Он замолчал, чувствуя, как оба внимательно его рассматривают.
— Это будет настоящее вложение капитала, — продолжал Уотсон. — Вы можете купить где-то и дешевле, но нигде вы не найдете более надежного компьютера с такими неограниченными возможностями.
— Сколько лет вы на этой работе? — внезапно спросил Каннинг.
— Семь лет.
Оба его собеседника обменялись загадочными улыбками.
— Вы очень неплохо работаете, — сказал Риггс.
Уотсон поблагодарил их, желая только одного, чтобы они поставили наконец свои имена на этом чертовом контракте вместо того, чтобы источать комплименты. Риггс задал еще несколько вопросов о компьютерах, на которые Уотсон ответил с присущей ему точностью. Седой согласно кивнул головой, но ничего не сказал. Наступило неловкое молчание, которое наконец нарушил голос из маленького громкоговорителя:
— Мистер Уотсон, ваш столик на троих готов.
Все трое поднялись и двинулись в обеденный зал. При этом Уотсон еле удержался на ногах от страшной боли. Ему пришлось опереться о стену. Голова была готова расколоться на две части, и ему внезапно представилась картина: его мозги, вываливающиеся из черепа. Несколько мгновений он стоял не двигаясь, с приклеенной улыбкой на искаженном болью лице.

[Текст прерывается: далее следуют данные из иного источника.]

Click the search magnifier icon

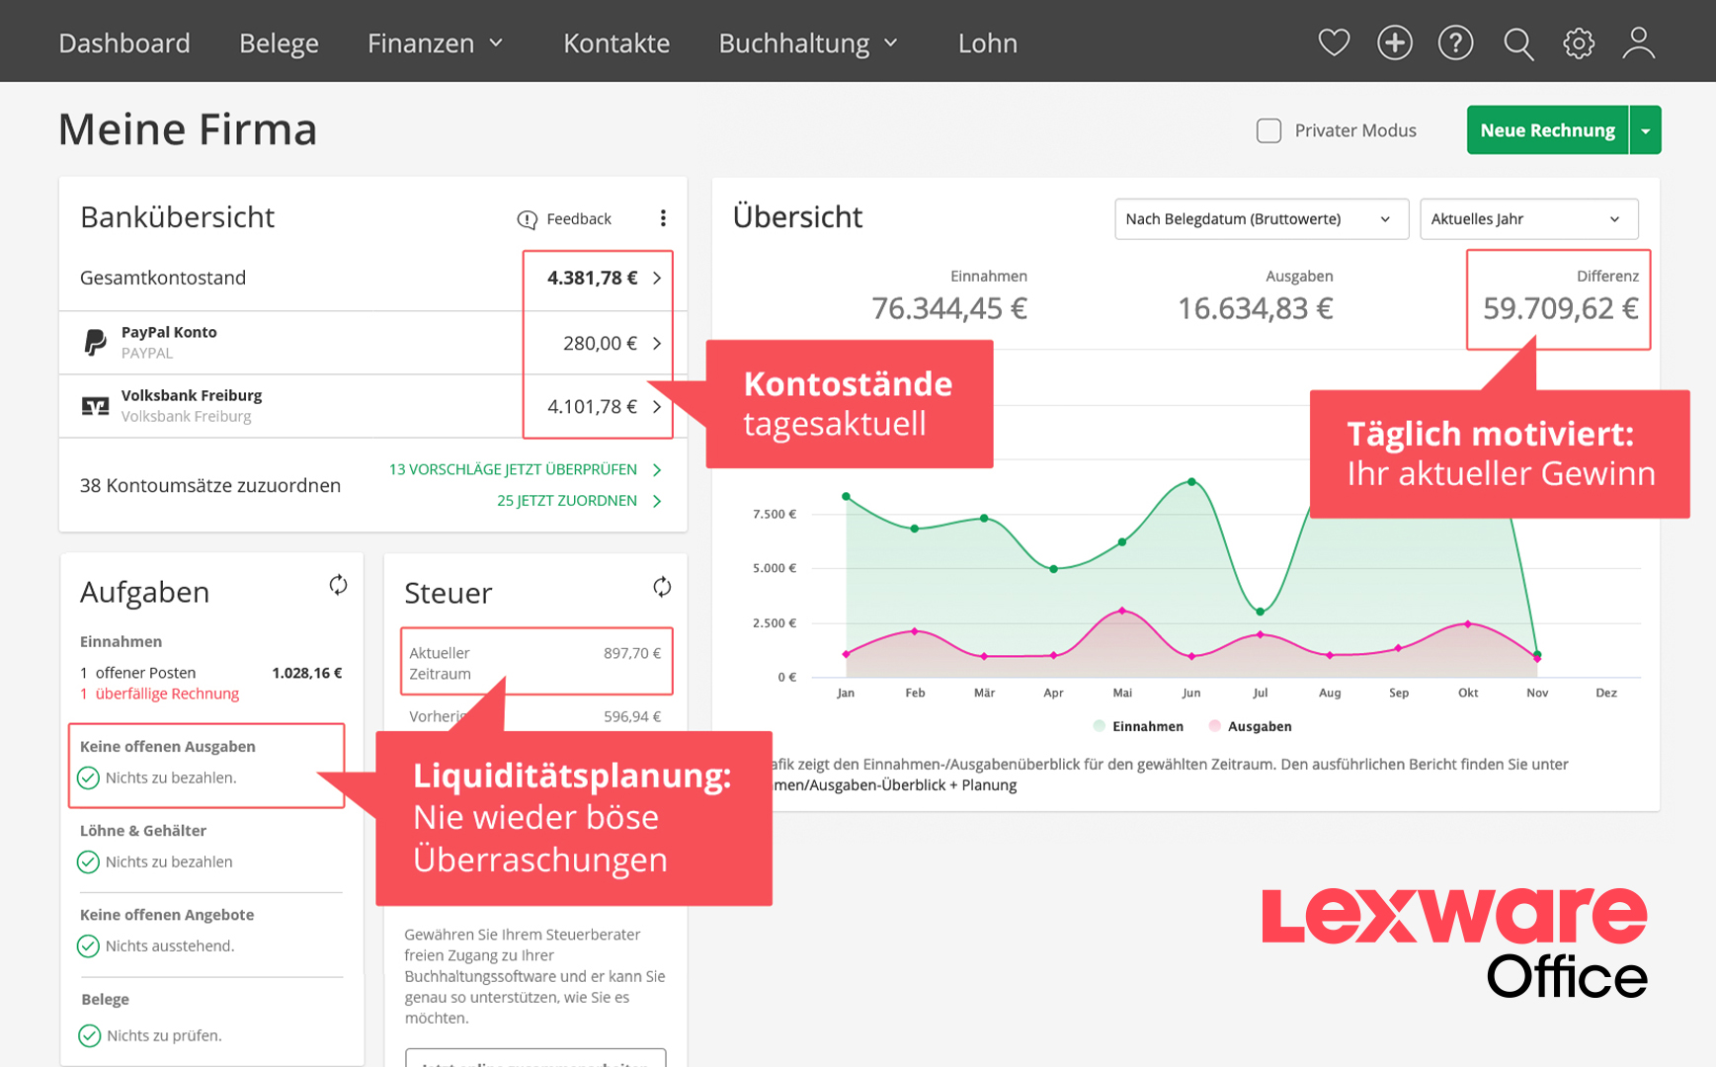pyautogui.click(x=1518, y=43)
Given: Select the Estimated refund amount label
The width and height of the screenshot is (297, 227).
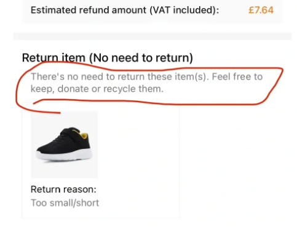Looking at the screenshot, I should coord(125,10).
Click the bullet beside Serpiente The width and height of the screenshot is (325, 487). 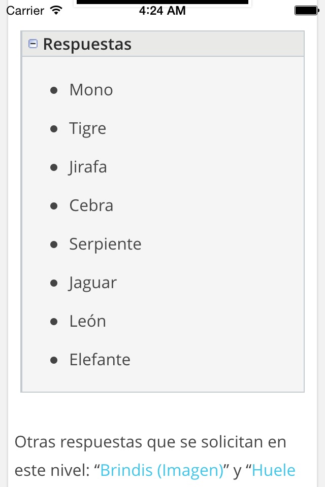pos(54,245)
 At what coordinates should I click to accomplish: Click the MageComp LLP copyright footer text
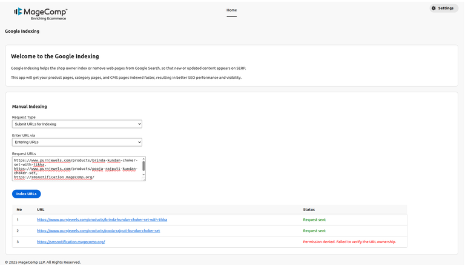[42, 262]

Каннинг увидел, как он пошатнулся, и поддержал его под локоть.
— С вами все в порядке? — спросил американец.
— Ужасная головная боль, — собрав силы, ответил Уотсон и нашел еще немного сил, чтобы улыбнуться. — Идите к столу, я пройду в туалет и сейчас вернусь.
Каннинг секунду колебался, но Уотсон поднял руку, дав понять, что с ним все в порядке. Убедившись, что они вошли в зал, он направился в туалет.
Холодный искусственный свет флюоресцентных ламп заставил его вздрогнуть, его шаги глухо звучали в пустом помещении.
Он был здесь один и сразу направился к ближайшему умывальнику, чтобы принять таблетку парацетамола. Открутив кран, он набрал в пригоршню воды и проглотил таблетку. Горький вкус лекарства был отвратителен, и его чуть не вырвало, но он заставил себя запить горечь водой из крана. Боль не исчезла, а только переменилась. Горячие красные молотки закончили свою работу, и их теперь сменили сотни маленьких стамесок, и кто-то с большой точностью направлял их в его измученные мозги. Наклонившись над умывальником, он поплескал в лицо холодной водой. Потом медленно выпрямился и посмотрел в зеркало на свое измученное болью лицо.